Source data =

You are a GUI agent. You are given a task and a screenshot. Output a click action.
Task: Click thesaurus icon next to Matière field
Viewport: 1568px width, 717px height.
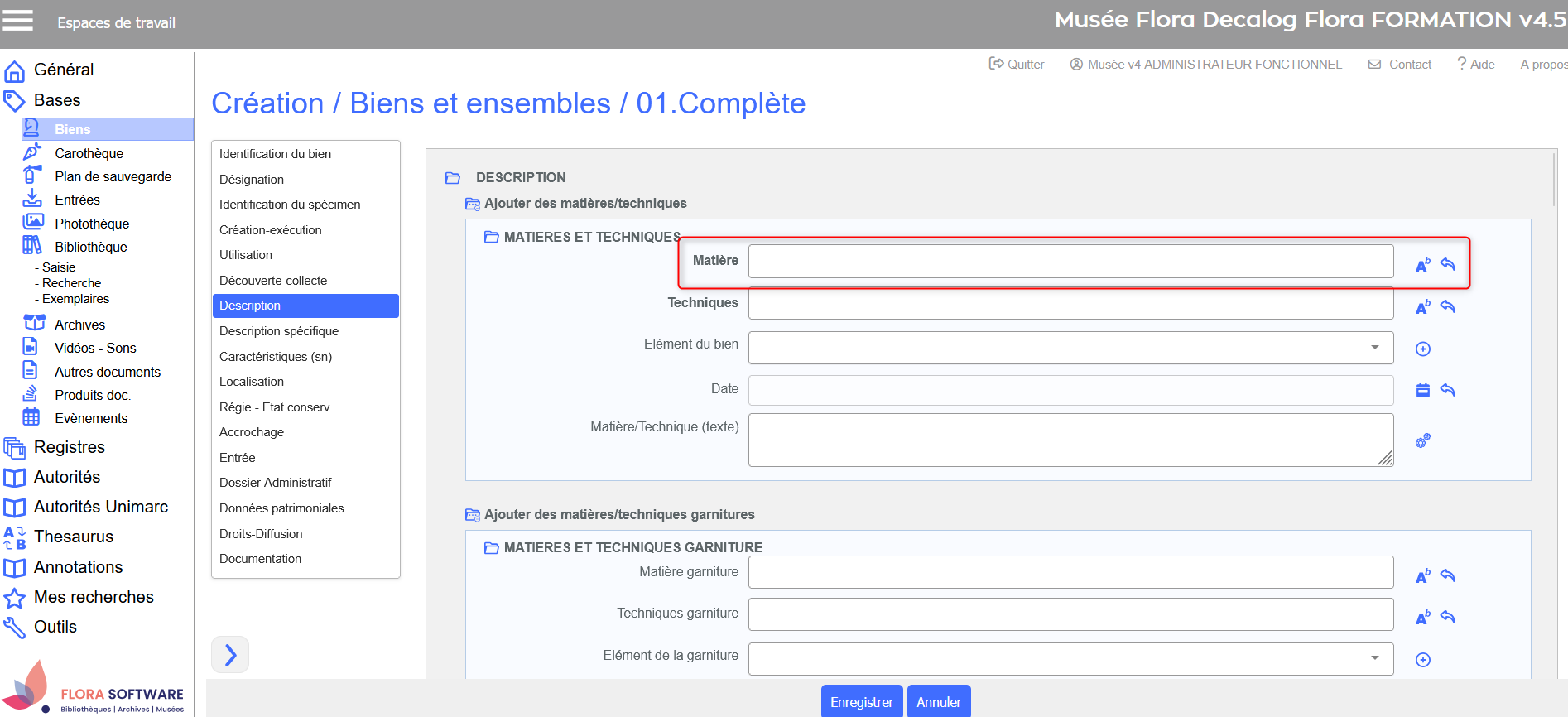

==

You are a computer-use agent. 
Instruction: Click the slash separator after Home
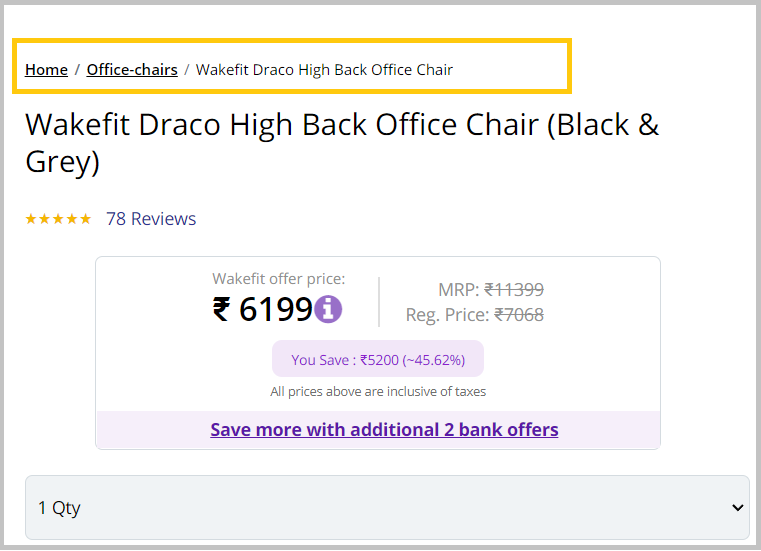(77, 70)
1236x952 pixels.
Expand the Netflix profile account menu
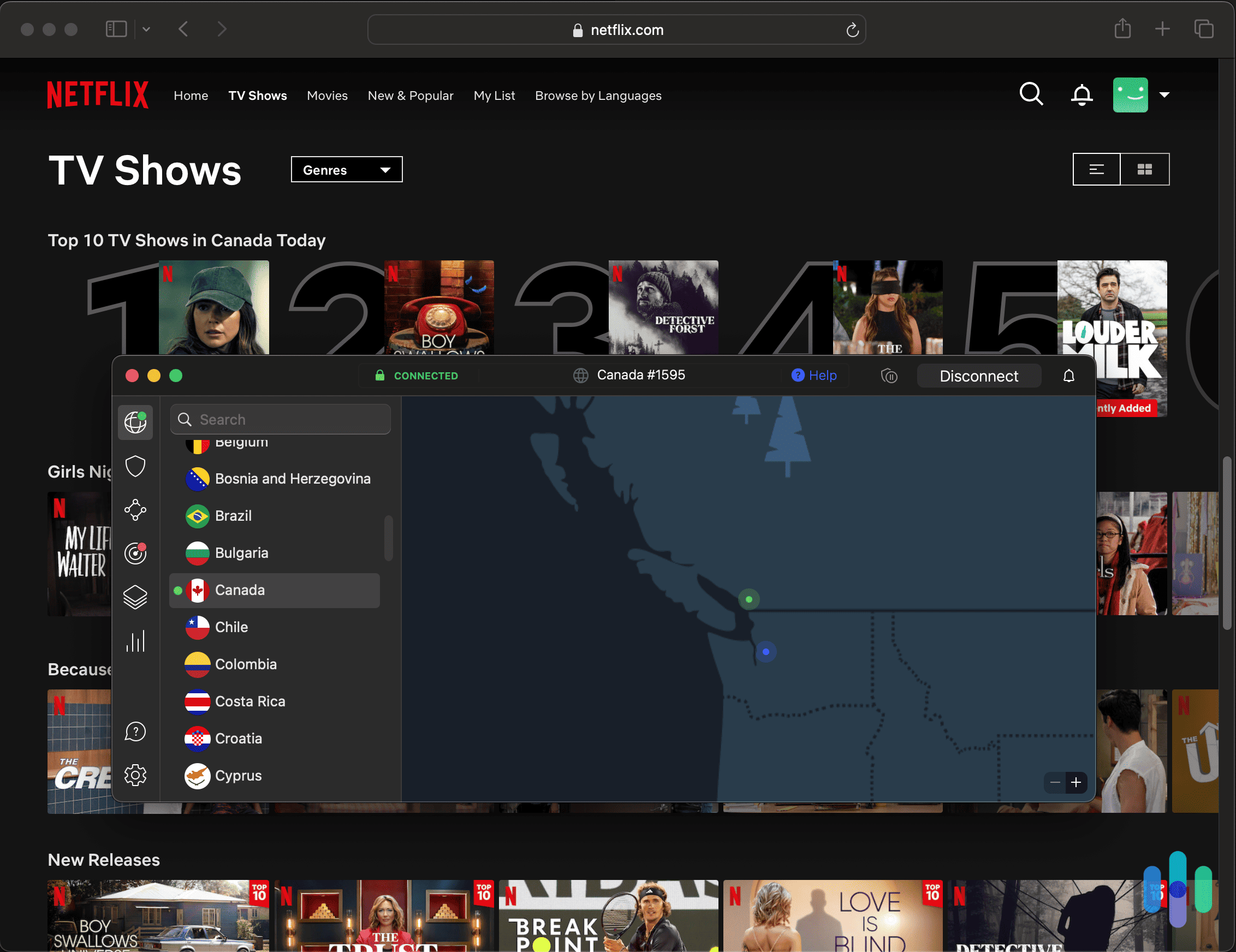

--

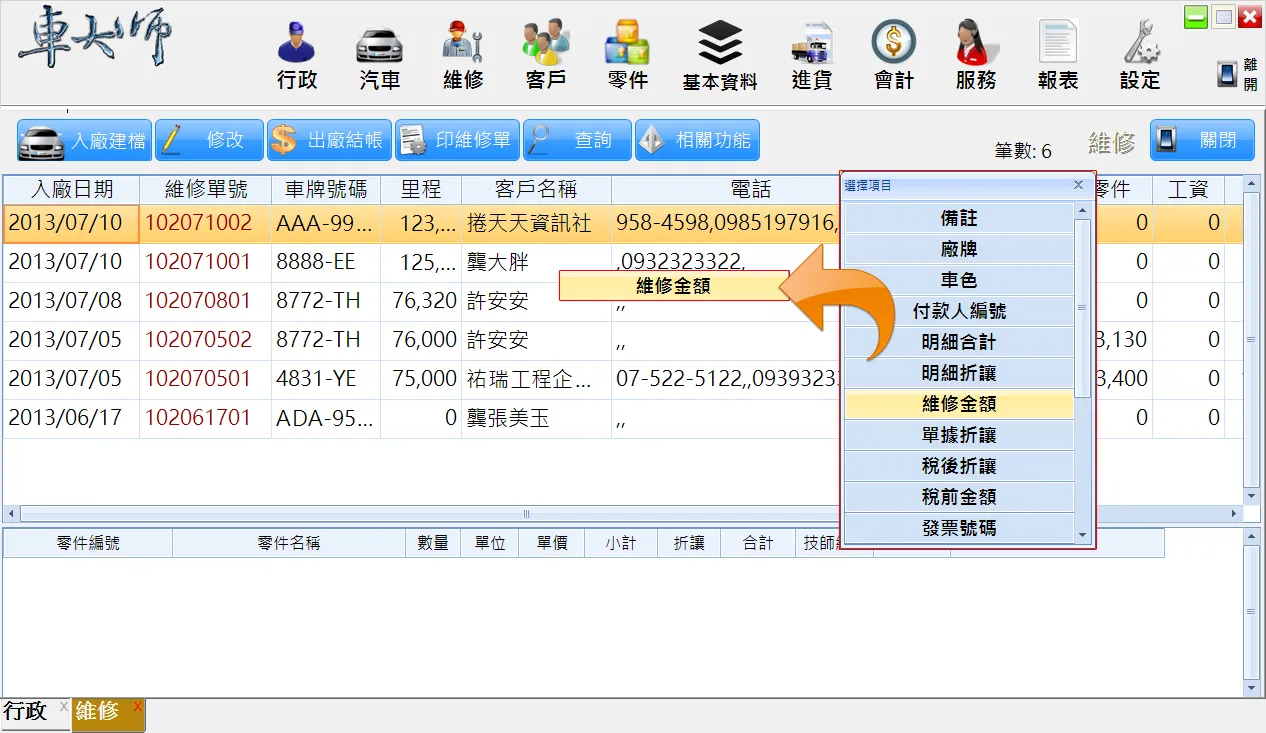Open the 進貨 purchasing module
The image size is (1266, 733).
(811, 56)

Requirements =
Rewrite the records as a JSON list of strings, one string per line and blank lines left out, beginning at the line that contains "You are a GUI" and stopping after the line that contains "Viewport: 1568px width, 717px height.".

Solution to this exercise =
[
  "You are a GUI agent. You are given a task and a screenshot. Output a click action.",
  "Task: Click thesaurus icon next to Matière field",
  "Viewport: 1568px width, 717px height."
]